What is STRING_AGG?
Last week you saw how to use STUFF
and SELECT FOR XML
to create a comma-separated list from the rows of a table. Since SQL Server 2017, this has become even easier with the introduction of the STRING_AGG
function. The STRING_AGG
function concatenates strings and inserts a separator.
What can you do with STRING_AGG?
Remember last week when we created a comma separated list of transaction types with the following statement
SELECT STUFF( (SELECT ','+TransactionTypeName FROM [Application].[TransactionTypes] FOR XML PATH ('') ), 1, 1, '')
This is not necessarily elegant, but works on all versions of SQL Server. The unpleasant thing about it is that we have to nest SELEC
statements for this procedure if we want to add other columns.
More elegant is the use of STRING_AGG
, because here no nested SELECT
is necessary anymore, the query is very simple and direct:
SELECT STRING_AGG(TransactionTypeName, ', ') FROM [Application].[TransactionTypes]

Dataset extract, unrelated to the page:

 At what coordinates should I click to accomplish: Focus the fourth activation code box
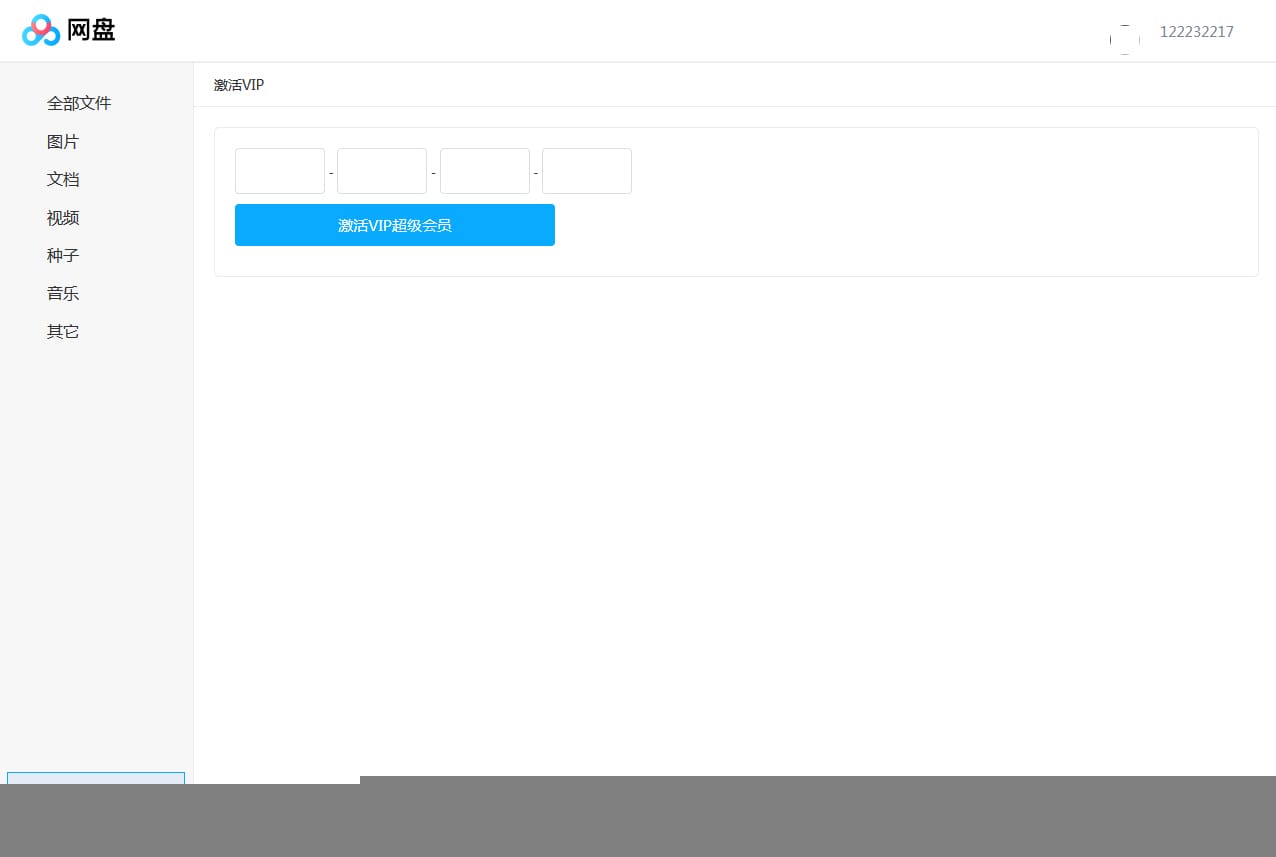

This query is of course much more elegant and simple than last week’s query. This is of course a big advantage of this feature. But it gets even more exciting if we now want to include another column, the TransactionTypeID
in the query. For the STUFF
query, the fact that STUFF
is an aggregate function such as SUM
, MIN
or MAX
will then take effect, which is why we need a GROUP BY
. The query is then:
SELECT TransactionTypeID ,STUFF( (SELECT ','+TransactionTypeName FROM [Application].[TransactionTypes] FOR XML PATH ('') ), 1, 1, '') FROM [Application].[TransactionTypes] GROUP BY TransactionTypeID
The same applies to STRING_AGG
where the “aggregate” is already in the name. Here we have to write instead:
SELECT TransactionTypeID ,STRING_AGG(TransactionTypeName, ',') FROM [Application].[TransactionTypes] GROUP BY TransactionTypeID
But careful, now also the output of the two queries is different. While the STUFF
query executes the sub-query for each row of the result set, i.e. writes the entire comma-separated list on each row, the second query writes only those TransactionTypeNames
on the row that belong to the corresponding TransactionTypeID
, i.e. only one entry each. If this is not the behaviour we are looking for, we would have to work with a subquery, a CTE or OUTER APPLY
here as well:
SELECT TransactionTypeID ,subqery.CSV FROM [Application].[TransactionTypes] OUTER APPLY ( SELECT STRING_AGG(TransactionTypeName, ',') as CSV FROM [Application].[TransactionTypes] ) subqery
What you should take from the dojo today: If you are using a database that supports this feature, use STRING_AGG
, which is the much simpler, more elegant and often even more performant way of linking strings of a column. But be careful when replacing the STUFF
formulation 1:1 in old applications, the aggregation might not work for you, so be sure to test your results… But as real ninjas you do that anyway.